Given information:
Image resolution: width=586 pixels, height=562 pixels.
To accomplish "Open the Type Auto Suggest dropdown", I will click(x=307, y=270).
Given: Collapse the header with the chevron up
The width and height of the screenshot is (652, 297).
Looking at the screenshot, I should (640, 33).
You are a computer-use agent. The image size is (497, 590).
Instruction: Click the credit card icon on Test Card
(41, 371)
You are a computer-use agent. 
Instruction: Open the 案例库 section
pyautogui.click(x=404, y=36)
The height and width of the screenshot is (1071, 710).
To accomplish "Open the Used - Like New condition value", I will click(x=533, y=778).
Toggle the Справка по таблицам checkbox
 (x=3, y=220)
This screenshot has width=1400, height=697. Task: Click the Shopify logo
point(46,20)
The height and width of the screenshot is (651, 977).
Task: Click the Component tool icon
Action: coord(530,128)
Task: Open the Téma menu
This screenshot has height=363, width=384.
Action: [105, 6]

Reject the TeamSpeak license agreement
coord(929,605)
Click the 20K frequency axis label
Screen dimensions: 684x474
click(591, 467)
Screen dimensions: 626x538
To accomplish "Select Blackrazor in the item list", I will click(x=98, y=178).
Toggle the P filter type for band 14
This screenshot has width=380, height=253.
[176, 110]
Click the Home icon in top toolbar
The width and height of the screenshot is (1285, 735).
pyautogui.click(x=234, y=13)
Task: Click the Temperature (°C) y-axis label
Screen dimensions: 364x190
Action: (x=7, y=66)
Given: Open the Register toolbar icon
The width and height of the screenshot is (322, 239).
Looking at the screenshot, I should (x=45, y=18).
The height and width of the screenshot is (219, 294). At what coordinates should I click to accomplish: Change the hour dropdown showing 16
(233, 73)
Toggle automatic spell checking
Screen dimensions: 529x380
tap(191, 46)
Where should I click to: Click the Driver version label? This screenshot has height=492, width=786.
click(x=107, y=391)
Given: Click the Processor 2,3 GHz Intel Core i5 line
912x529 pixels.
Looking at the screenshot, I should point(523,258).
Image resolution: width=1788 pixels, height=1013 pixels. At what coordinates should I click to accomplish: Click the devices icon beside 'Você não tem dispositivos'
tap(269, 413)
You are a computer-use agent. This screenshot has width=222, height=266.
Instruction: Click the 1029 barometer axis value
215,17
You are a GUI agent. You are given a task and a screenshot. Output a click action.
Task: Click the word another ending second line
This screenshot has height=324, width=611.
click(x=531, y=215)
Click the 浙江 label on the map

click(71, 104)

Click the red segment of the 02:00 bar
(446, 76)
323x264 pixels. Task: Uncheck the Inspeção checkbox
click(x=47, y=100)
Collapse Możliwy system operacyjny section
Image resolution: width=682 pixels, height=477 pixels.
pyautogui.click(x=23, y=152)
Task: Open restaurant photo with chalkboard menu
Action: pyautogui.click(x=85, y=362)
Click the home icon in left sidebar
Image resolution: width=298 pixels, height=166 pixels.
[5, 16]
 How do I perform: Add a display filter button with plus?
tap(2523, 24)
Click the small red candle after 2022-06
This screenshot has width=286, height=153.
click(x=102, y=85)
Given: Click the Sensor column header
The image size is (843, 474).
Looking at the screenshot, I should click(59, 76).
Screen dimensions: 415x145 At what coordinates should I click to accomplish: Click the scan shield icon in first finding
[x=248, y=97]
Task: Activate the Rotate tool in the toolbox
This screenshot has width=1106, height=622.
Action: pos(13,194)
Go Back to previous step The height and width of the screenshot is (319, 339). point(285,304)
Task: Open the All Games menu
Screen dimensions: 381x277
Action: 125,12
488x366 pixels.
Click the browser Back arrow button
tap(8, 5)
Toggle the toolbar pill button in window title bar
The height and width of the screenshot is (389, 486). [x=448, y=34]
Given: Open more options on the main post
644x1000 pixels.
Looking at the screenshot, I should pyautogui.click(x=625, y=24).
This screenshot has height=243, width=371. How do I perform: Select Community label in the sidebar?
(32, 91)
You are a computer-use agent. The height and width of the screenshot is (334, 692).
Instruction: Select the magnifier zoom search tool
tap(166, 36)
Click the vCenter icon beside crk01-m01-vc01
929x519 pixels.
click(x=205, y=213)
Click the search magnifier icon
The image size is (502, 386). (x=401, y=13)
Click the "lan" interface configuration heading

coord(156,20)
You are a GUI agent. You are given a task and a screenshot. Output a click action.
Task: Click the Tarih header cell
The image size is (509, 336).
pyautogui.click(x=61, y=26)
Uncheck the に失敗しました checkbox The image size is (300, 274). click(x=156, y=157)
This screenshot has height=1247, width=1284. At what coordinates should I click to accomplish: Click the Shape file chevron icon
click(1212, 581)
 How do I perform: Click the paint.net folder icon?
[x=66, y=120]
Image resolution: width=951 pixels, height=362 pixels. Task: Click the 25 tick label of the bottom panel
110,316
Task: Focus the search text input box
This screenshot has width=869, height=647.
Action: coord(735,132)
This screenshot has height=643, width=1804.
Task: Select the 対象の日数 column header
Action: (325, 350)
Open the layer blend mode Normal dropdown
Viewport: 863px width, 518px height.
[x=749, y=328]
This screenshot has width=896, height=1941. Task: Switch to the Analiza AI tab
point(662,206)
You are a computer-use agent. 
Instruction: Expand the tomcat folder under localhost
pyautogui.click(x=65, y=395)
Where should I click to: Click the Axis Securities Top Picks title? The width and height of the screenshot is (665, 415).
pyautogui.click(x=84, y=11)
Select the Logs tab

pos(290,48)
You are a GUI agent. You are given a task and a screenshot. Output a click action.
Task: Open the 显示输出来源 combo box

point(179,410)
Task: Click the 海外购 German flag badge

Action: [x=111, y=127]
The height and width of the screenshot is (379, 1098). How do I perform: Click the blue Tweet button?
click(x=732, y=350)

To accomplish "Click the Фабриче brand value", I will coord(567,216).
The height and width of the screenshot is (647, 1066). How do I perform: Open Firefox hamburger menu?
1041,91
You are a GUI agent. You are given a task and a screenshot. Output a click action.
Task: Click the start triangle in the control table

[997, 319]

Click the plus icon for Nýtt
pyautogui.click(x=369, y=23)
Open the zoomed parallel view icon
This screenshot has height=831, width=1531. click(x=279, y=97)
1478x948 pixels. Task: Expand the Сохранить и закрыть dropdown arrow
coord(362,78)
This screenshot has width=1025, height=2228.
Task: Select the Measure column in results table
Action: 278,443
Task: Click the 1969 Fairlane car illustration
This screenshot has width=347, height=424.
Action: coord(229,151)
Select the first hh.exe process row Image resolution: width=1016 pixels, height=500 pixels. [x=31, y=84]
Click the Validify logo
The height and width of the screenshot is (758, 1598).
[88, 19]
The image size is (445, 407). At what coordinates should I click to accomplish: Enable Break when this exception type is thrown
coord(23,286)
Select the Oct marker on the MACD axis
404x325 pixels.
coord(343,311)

Work task:
Here the job is to set down exactly the lines of the material above that fall between the one with "Instruction: Select the" and the one with "Open the layer blend mode Normal dropdown", inclusive, and nothing beyond them.

Output of the exercise:
Instruction: Select the magnifier zoom search tool
tap(166, 36)
Click the vCenter icon beside crk01-m01-vc01
929x519 pixels.
click(x=205, y=213)
Click the search magnifier icon
The image size is (502, 386). (x=401, y=13)
Click the "lan" interface configuration heading

coord(156,20)
You are a GUI agent. You are given a task and a screenshot. Output a click action.
Task: Click the Tarih header cell
The image size is (509, 336).
pyautogui.click(x=61, y=26)
Uncheck the に失敗しました checkbox The image size is (300, 274). click(x=156, y=157)
This screenshot has height=1247, width=1284. At what coordinates should I click to accomplish: Click the Shape file chevron icon
click(1212, 581)
 How do I perform: Click the paint.net folder icon?
[x=66, y=120]
Image resolution: width=951 pixels, height=362 pixels. Task: Click the 25 tick label of the bottom panel
110,316
Task: Focus the search text input box
This screenshot has width=869, height=647.
Action: coord(735,132)
This screenshot has height=643, width=1804.
Task: Select the 対象の日数 column header
Action: (325, 350)
Open the layer blend mode Normal dropdown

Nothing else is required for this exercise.